SM6 reduces the risk of teratoma formation from residual PSCs in miPSC-CM preparations. (a) Time course of cardiac differentiation of firefly luciferase (FLuc)-expressing αPIG-AT25 miPSCs and drug treatment schedule. (b) Representative images of day 16 cardiac clusters after treatment with indicated drugs. Scale bar: 100 µm. (c, d) Determination of miPSC contamination levels in control and drug treated day 16 cardiac clusters by crystal-violet staining. PSC-colonies were identified as dark blue spots (c) and quantified (d) after growing 2 × 10⁵ cells derived from dissociated clusters for 7–10 days under mPSC culture conditions. The number of PSC-colonies found in each group is presented as mean ± SD of n = 3 plates. (e, f) Expression of Lin28 mRNA in αPIG-AT25 miPSCs and day 16 cardiac clusters after 48 h treatment with indicated drugs. RNA was isolated and RT-qPCR (e) and semi-quantitative RT-PCR (f) were performed. Gene expression levels in e were plotted relative to Lin28 expression in miPSCs. GAPDH was used as a reference gene. (g) Representative BL images of mice taken on day 8, 38 and 133 after injection into the right hind limb of 1 × 10⁶ FLuc-expressing cells dissociated from day 16 cardiac clusters after treatment with indicated drugs. (h, i) BL signal intensities (h) and hind limb volumes (i) measured at the indicated time points after miPSC-CM transplantation.
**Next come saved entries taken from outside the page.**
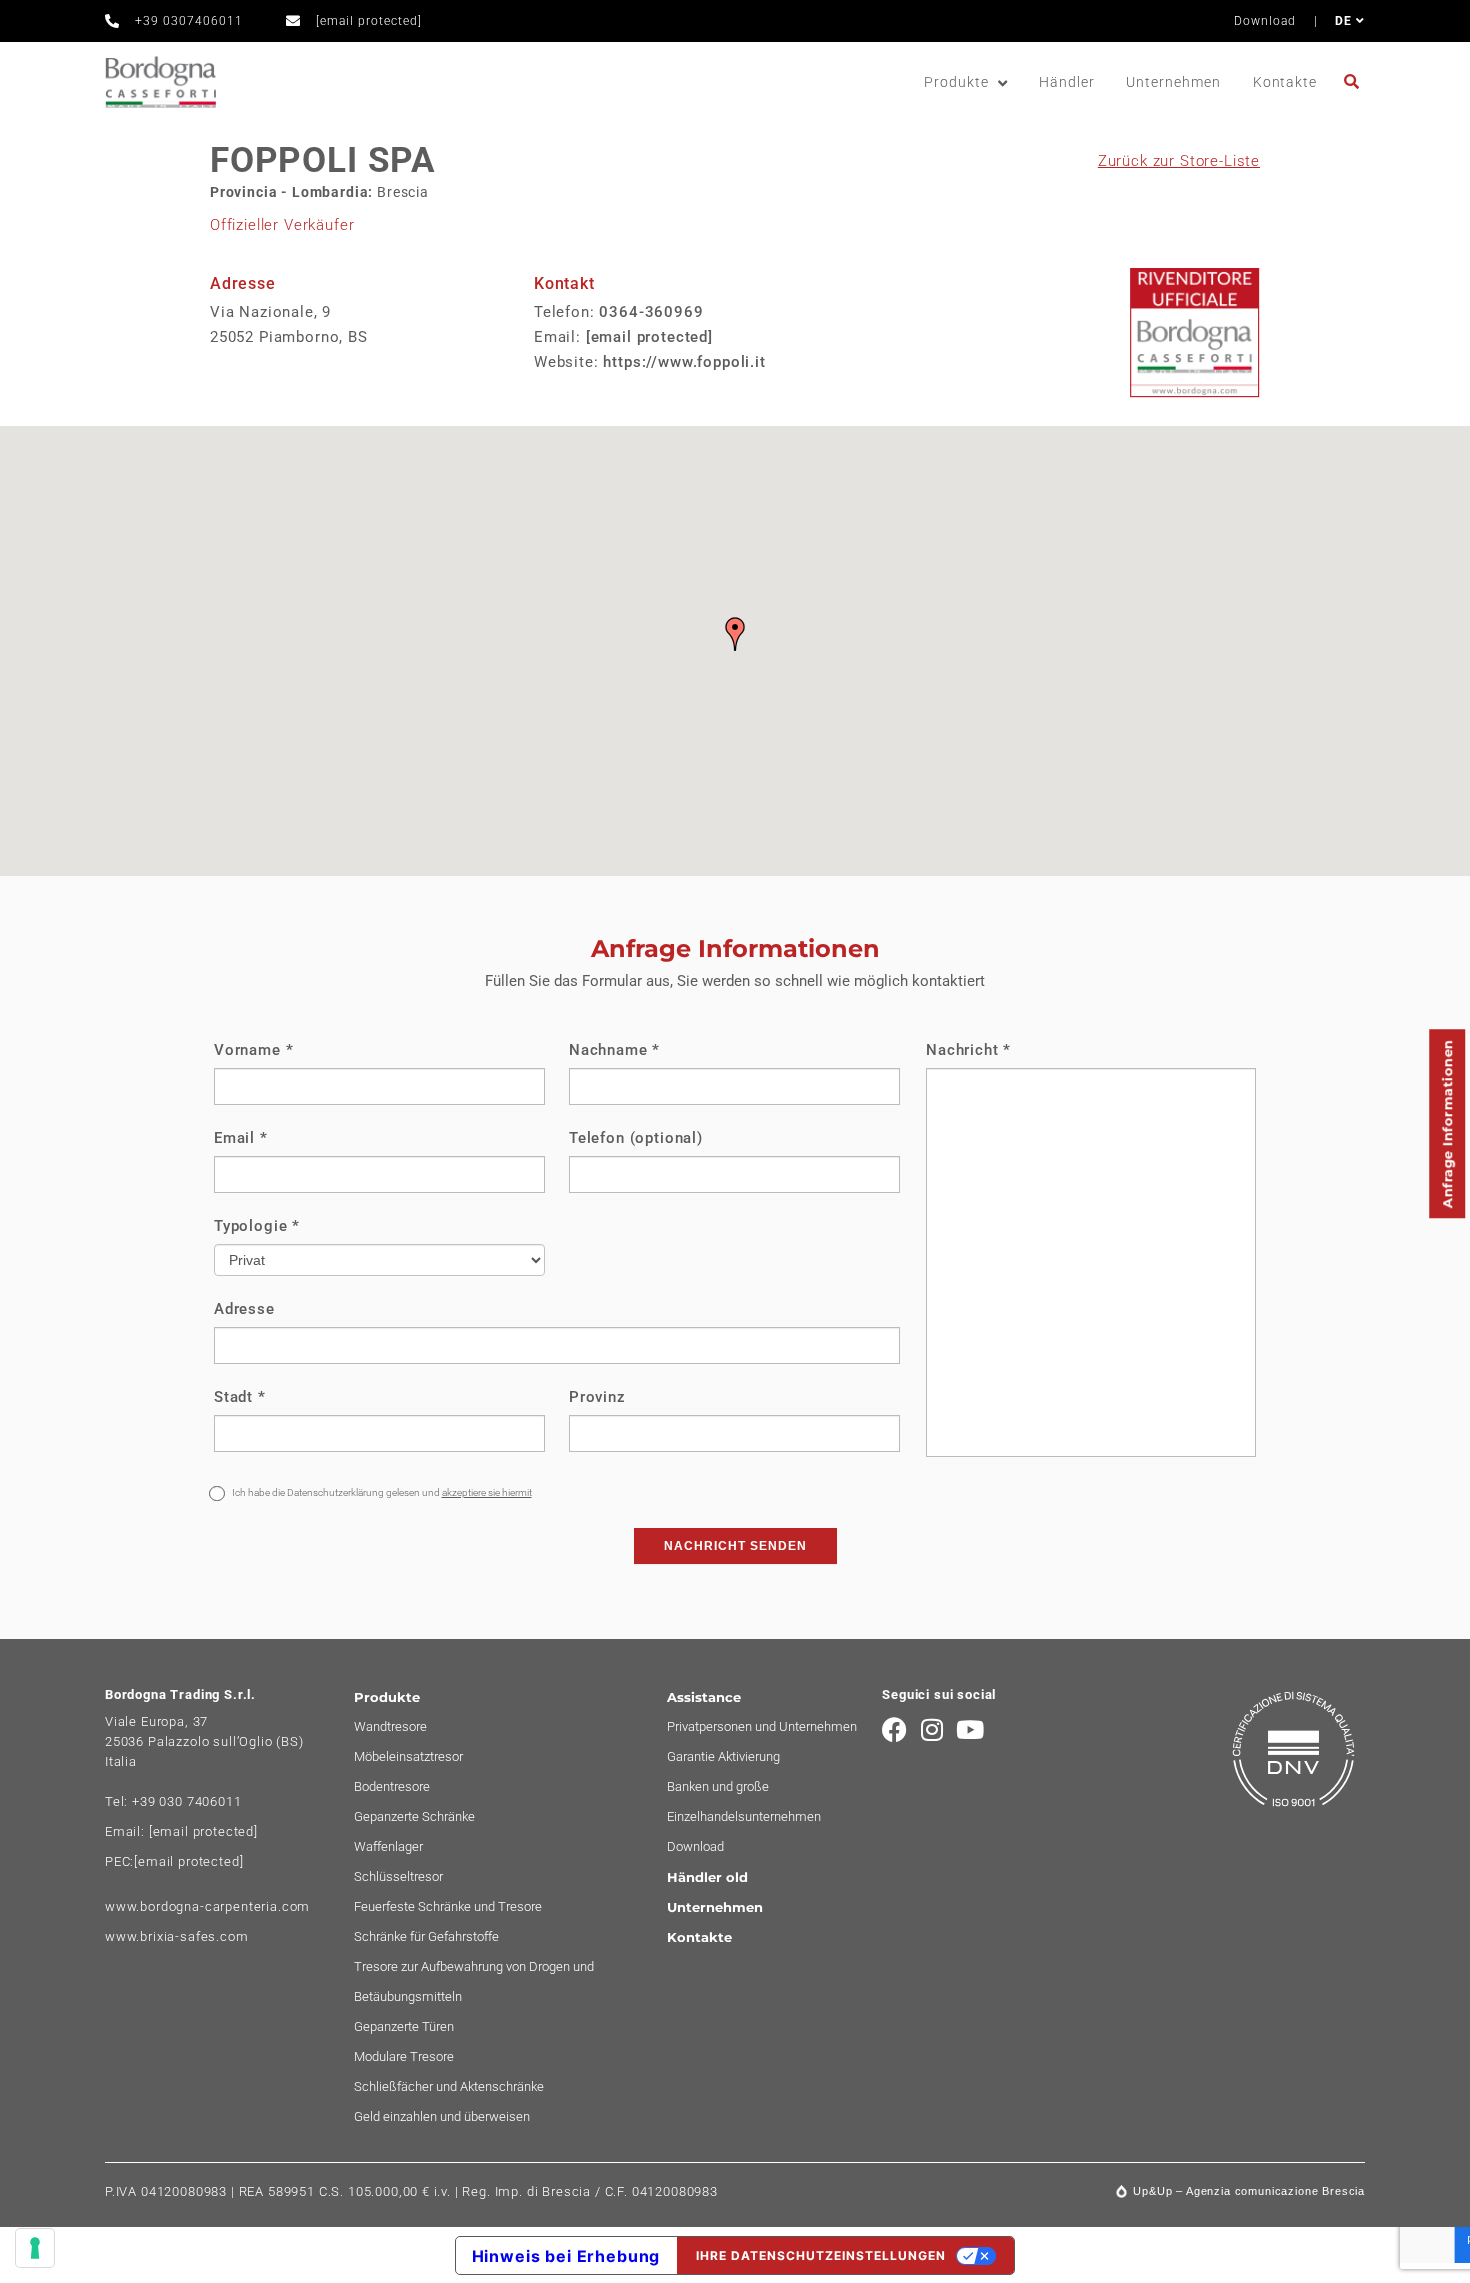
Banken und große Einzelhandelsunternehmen (744, 1801)
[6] (35, 2248)
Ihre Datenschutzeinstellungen (821, 2255)
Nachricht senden (735, 1546)
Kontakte (1285, 82)
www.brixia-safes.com (177, 1936)
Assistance (704, 1697)
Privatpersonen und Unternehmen (762, 1726)
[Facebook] (894, 1729)
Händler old (707, 1877)
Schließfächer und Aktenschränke (449, 2086)
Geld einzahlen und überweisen (442, 2116)
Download (1265, 21)
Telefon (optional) (636, 1138)
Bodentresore (392, 1786)
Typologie (257, 1226)
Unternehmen (1173, 82)
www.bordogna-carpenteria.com (207, 1906)
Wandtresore (390, 1726)
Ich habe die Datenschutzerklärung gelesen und (381, 1492)
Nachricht (968, 1050)
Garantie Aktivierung (723, 1756)
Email (241, 1138)
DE (1345, 21)
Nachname (614, 1050)
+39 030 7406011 (186, 1801)
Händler (1067, 82)
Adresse (244, 1309)
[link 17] (1354, 81)
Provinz (597, 1397)
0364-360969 (651, 312)
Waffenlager (388, 1846)
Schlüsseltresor (398, 1876)
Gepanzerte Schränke (414, 1816)
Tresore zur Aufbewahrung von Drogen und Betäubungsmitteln (474, 1981)
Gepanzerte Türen (404, 2026)
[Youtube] (970, 1729)
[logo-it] (160, 82)
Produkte (956, 82)
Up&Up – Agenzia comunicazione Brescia (1249, 2191)
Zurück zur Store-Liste (1179, 161)
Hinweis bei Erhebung (566, 2256)
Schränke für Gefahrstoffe (426, 1936)
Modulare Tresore (404, 2056)
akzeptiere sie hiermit (487, 1492)
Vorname (253, 1050)
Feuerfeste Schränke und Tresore (448, 1906)
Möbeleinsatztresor (408, 1756)
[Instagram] (932, 1729)
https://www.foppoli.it (684, 362)
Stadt (240, 1397)
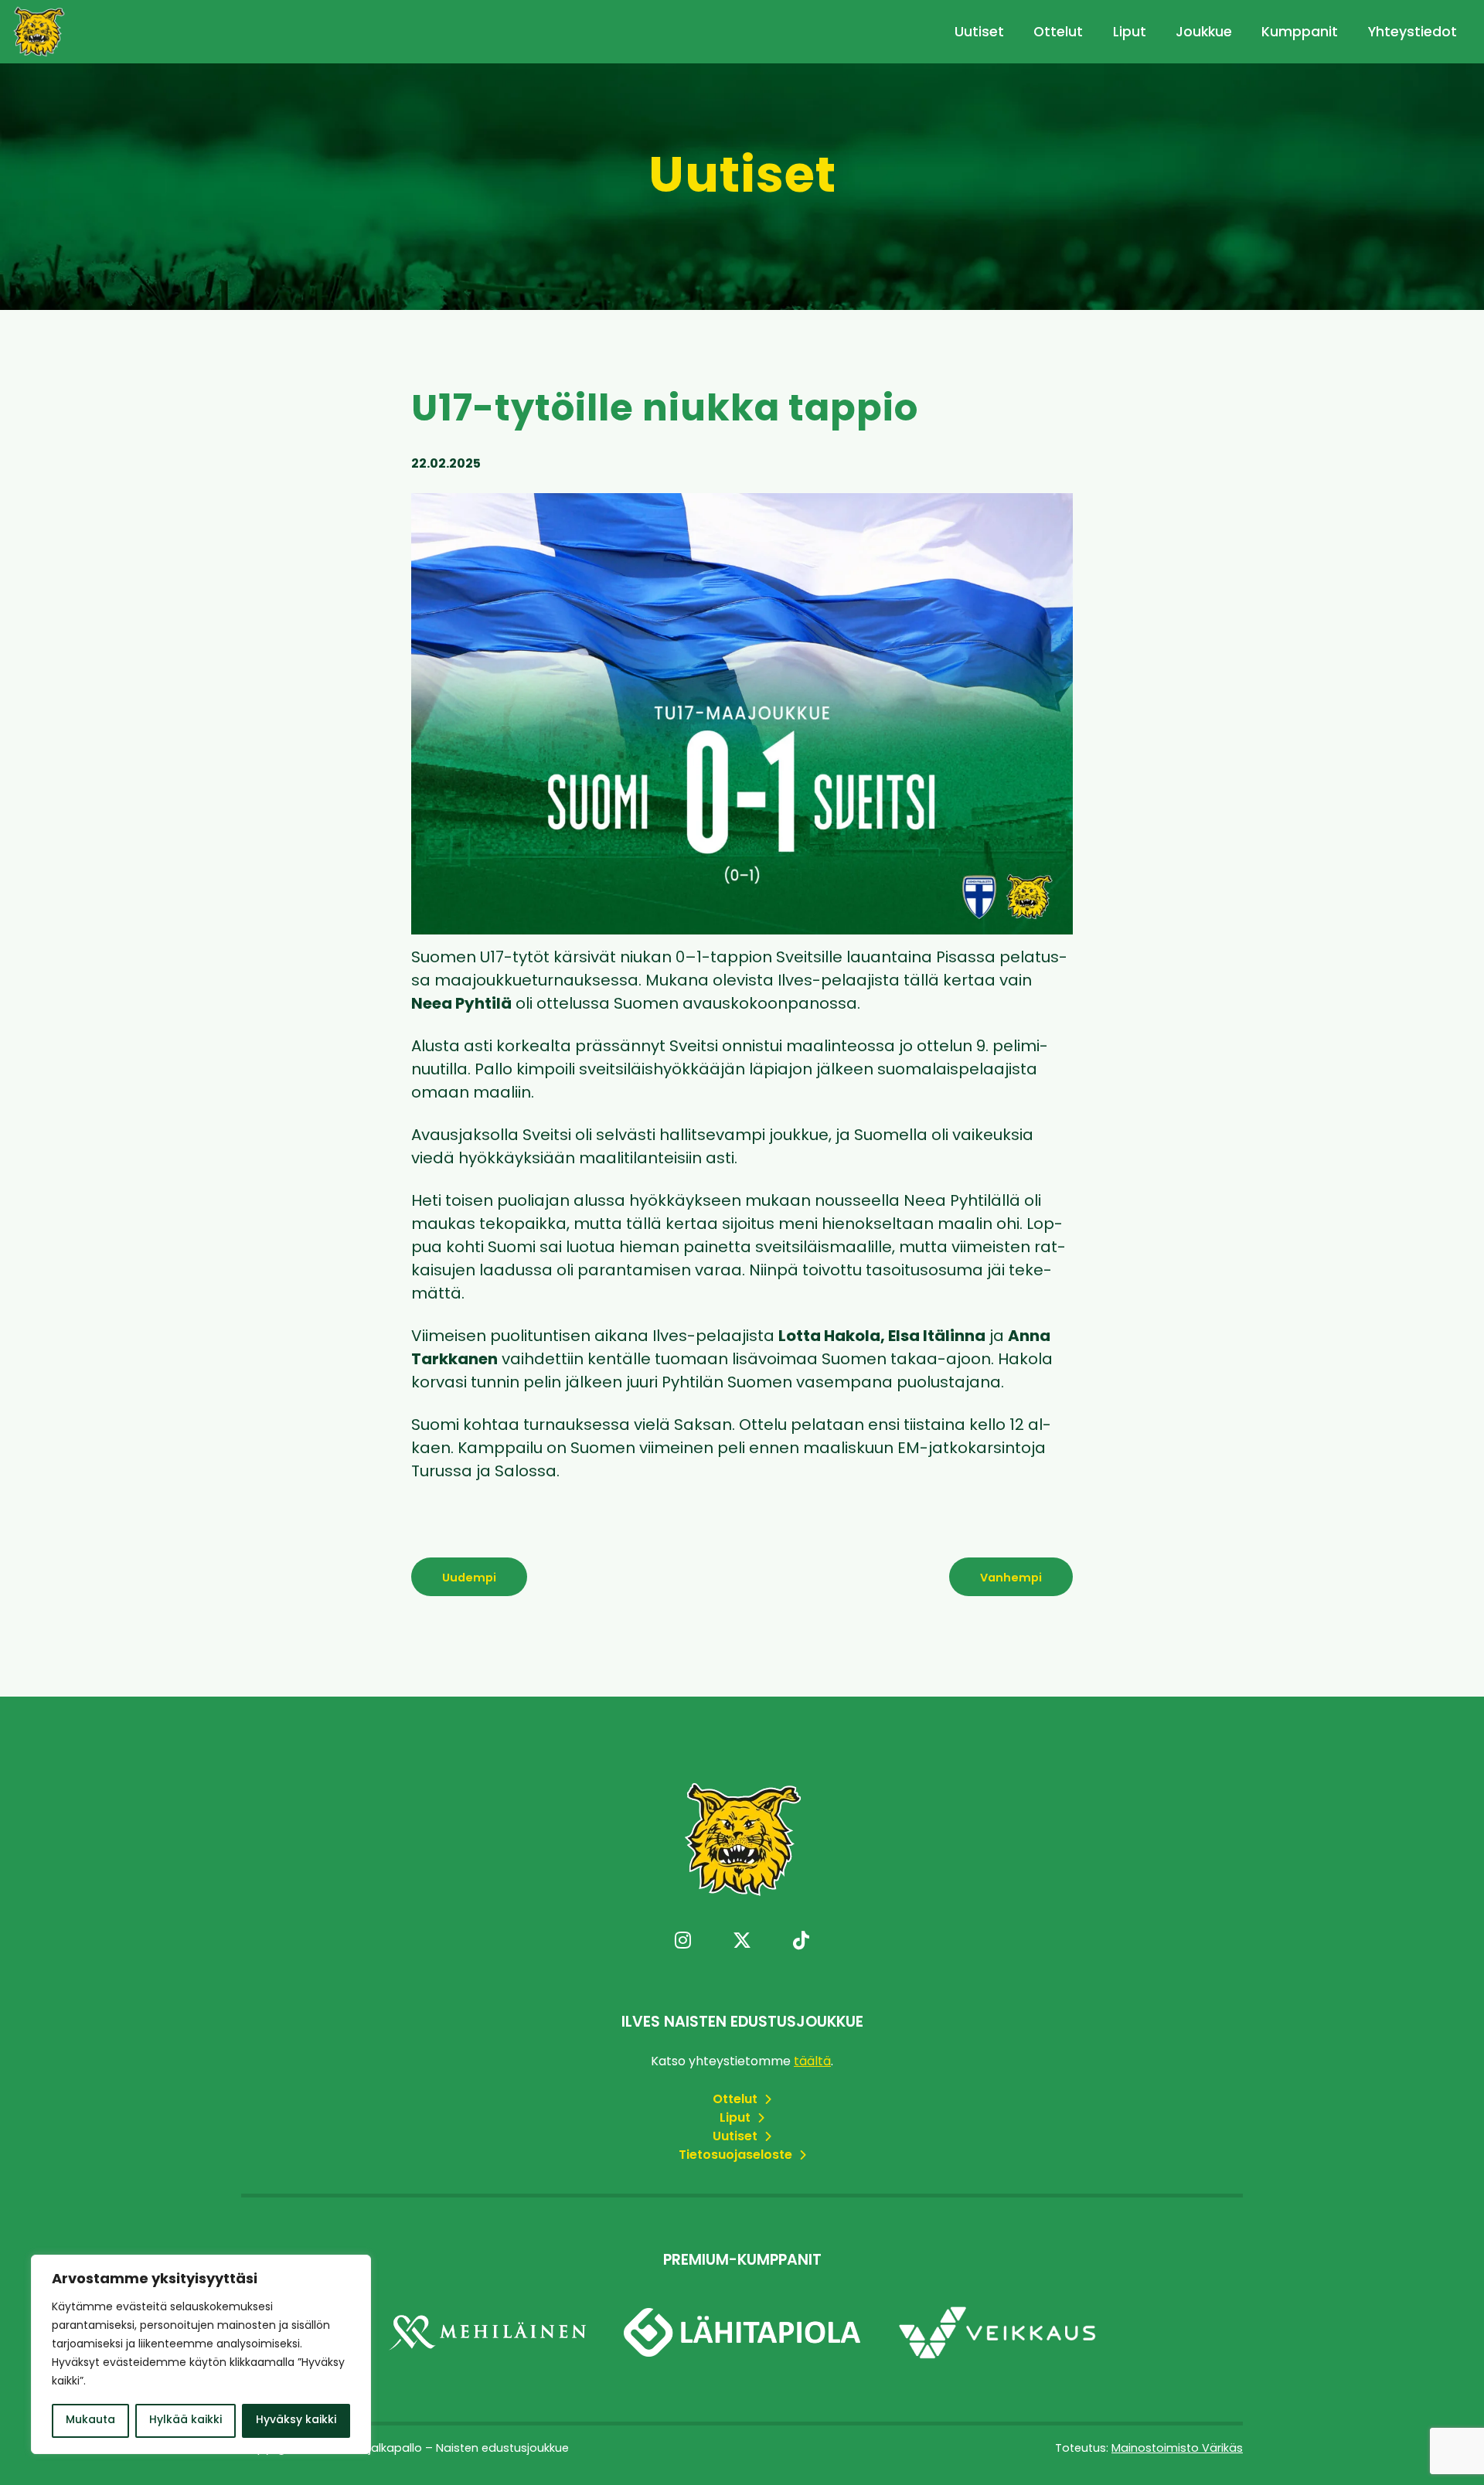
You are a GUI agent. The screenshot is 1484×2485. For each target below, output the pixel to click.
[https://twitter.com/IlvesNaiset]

Each data point represents one animal (n = 6–9 mice per group). (j) Representative H&E-stained images of teratomas formed from DMSO- and SM6-treated miPSC-CMs in mice on day 21 and 42 after transplantation, respectively.

Figure 7

Selective elimination of PSCs and enrichment of CMs with SM6 alone. (a) Time course of cardiac differentiation of αPIG-AT25 miPSCs and drug treatment schedule. (b) Representative bright field and GFP-fluorescence images (overlay) of cell aggregates on day 16 of differentiation. Scale bar: 100 µm. (c, d) Flow cytometric analysis (c) and quantification (d) of CM purity in dissociated day 16 clusters after treatment with indicated drugs. CMs were identified based on expression of αMHC-driven GFP and endogenous cTnT. Each data point in d represents results from one independent experiment (n = 4–5). (e, f) Yields of all cells (e) and cTnT⁺ CMs (f) in puromycin- and SM6-treated day 16 cardiac clusters relative to DMSO-treated controls shown as individual data points from 4–5 independent experiments. (g–h) Representative images (g) and quantification (h) of crystal-violet-stained PSC colonies formed after plating the indicated number of cells derived from day 16 clusters in each group onto one 6 cm plate and growing for 7 days under mPSC culture conditions. Individual data points represent average number of PSC-colonies detected in each of 4–5 independent differentiation experiments. (i) Representative confocal microscopic images of α-actinin-stained CMs derived from day 16 clusters in respective experimental groups. Scale bar: 50 µm. Insets: enlarged views of boxed areas. Horizontal lines in panels (d, e, f and h) indicate means. **p < 0.01, ***p < 0.001.